_What the task asks_:
Read through the listing below and copy each line in which the word "computer" occurs.

::::::::::

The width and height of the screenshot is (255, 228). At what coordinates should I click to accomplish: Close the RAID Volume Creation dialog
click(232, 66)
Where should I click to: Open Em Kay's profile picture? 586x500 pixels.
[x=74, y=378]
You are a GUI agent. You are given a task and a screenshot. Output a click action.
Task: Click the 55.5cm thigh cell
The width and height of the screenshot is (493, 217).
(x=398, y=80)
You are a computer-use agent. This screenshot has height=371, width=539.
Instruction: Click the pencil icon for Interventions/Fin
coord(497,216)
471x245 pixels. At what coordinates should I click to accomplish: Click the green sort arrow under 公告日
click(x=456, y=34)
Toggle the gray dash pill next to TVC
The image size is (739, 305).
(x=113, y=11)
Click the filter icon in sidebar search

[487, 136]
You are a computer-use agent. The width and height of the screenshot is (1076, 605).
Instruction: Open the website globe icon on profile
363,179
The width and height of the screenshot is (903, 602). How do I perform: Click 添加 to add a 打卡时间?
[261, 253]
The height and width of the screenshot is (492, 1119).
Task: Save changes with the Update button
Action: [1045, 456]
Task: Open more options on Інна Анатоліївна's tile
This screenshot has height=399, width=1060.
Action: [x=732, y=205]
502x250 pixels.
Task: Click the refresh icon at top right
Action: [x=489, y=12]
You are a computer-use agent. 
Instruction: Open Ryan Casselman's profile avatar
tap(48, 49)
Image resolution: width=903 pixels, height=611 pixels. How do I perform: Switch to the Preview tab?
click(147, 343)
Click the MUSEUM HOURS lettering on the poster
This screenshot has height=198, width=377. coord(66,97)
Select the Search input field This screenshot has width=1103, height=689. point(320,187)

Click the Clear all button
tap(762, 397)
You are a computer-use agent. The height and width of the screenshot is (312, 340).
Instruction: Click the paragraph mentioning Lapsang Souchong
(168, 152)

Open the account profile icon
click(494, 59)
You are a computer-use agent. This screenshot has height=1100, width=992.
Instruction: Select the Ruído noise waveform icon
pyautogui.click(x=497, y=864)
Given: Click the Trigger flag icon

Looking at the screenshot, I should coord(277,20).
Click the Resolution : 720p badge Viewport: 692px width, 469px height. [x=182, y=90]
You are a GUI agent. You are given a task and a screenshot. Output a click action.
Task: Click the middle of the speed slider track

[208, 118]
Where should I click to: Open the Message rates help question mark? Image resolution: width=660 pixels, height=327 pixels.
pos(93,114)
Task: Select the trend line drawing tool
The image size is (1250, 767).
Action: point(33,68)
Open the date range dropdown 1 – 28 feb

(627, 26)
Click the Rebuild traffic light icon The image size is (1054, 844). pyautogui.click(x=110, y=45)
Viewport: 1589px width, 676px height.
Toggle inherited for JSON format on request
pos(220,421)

::::::::::

_Your response_:
You are a computer-use agent. This screenshot has height=371, width=539.
You are a computer-use agent. The width and height of the screenshot is (1076, 605).
You are a computer-use agent. 
You are a computer-use agent. The height and width of the screenshot is (312, 340).
You are a computer-use agent. This screenshot has height=1100, width=992.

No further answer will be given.